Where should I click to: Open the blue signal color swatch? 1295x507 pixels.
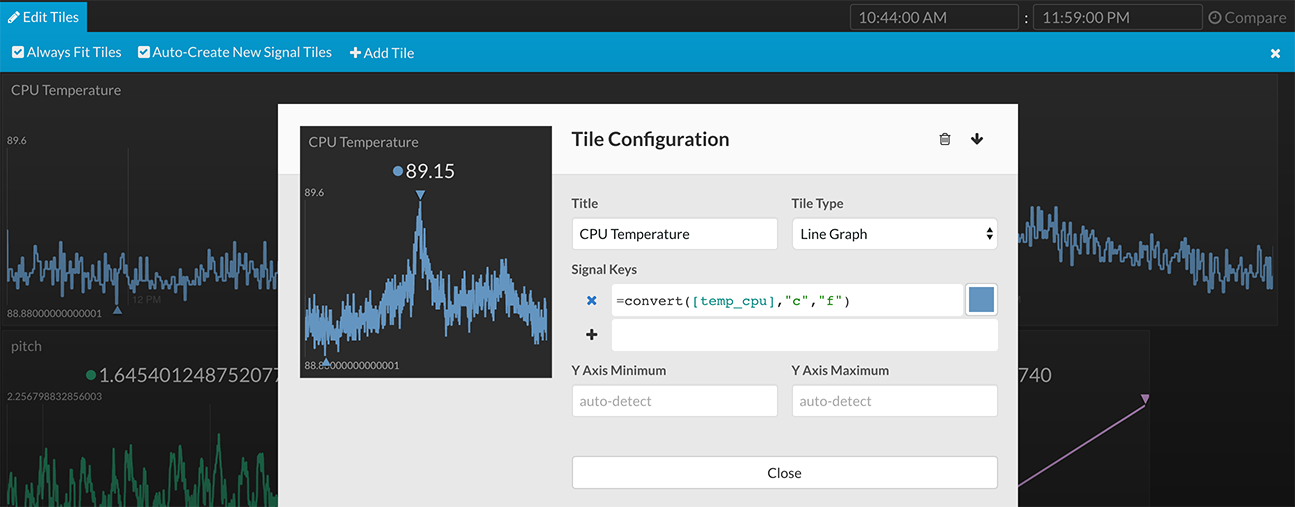click(981, 300)
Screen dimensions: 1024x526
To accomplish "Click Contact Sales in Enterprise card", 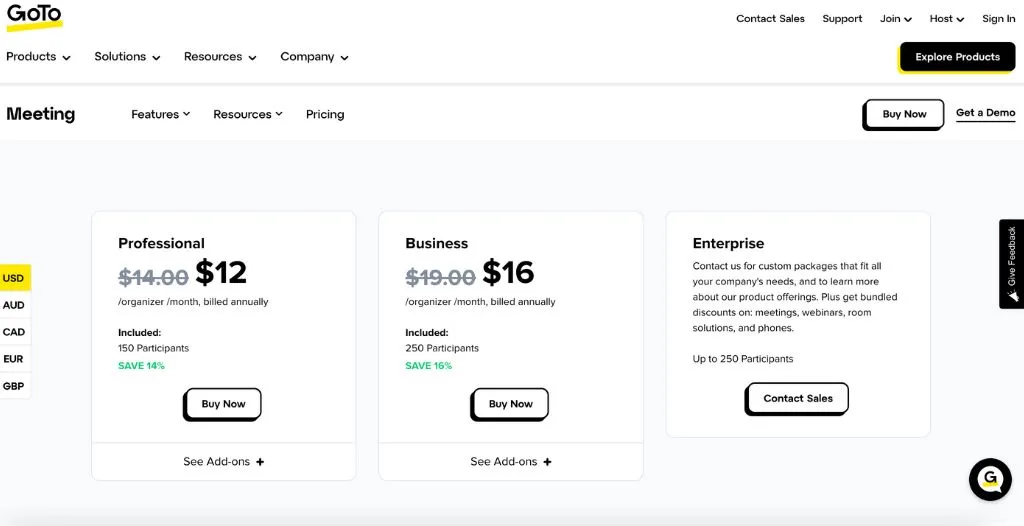I will point(797,398).
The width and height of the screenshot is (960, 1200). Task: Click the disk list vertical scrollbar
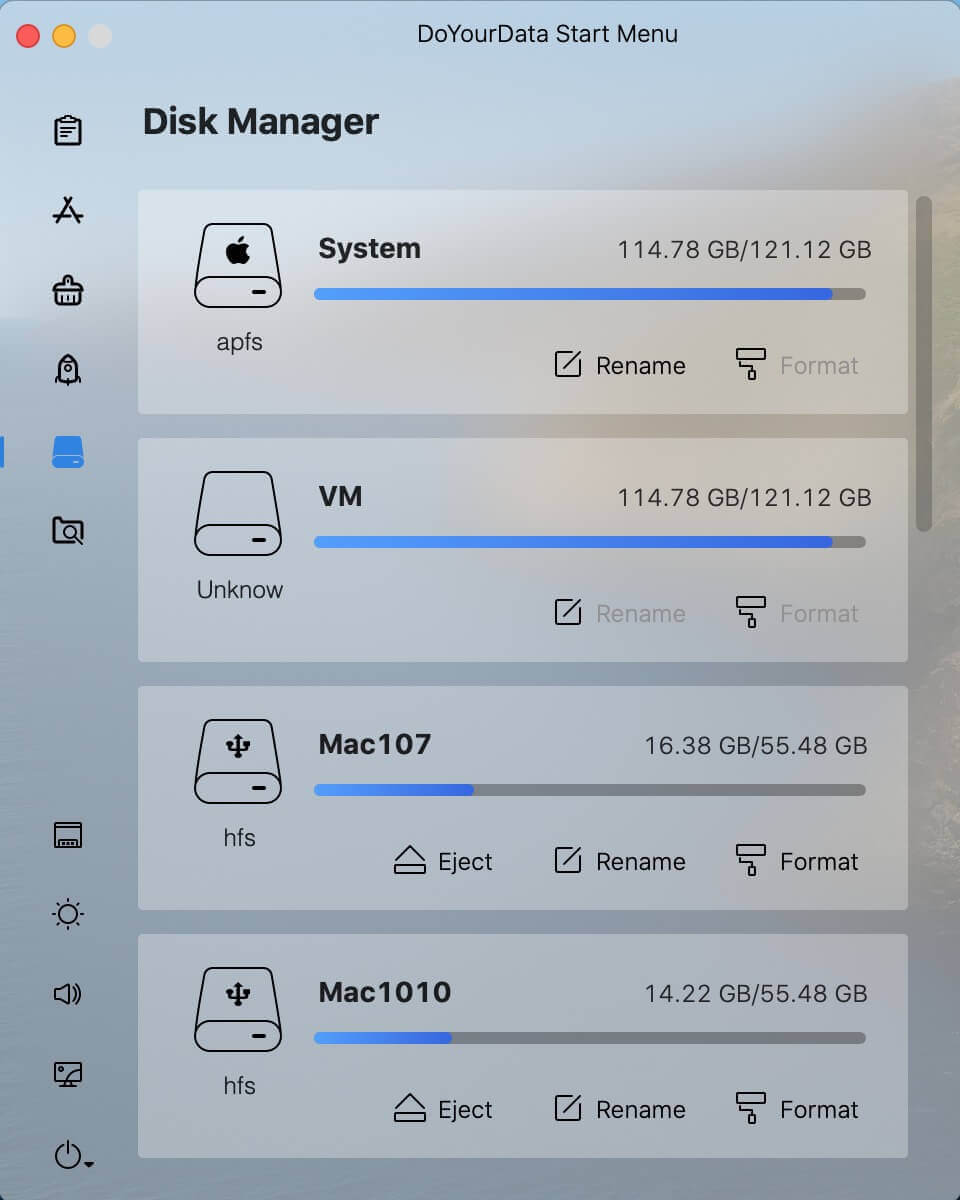pyautogui.click(x=923, y=363)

**WHAT TO PRODUCE**
Extract only the lines from the one that contains "The width and" through the end of the records, inclusive, and omit every picture.

**TASK RESULT**
The width and height of the screenshot is (960, 1200). Task: Click the disk list vertical scrollbar
pyautogui.click(x=923, y=363)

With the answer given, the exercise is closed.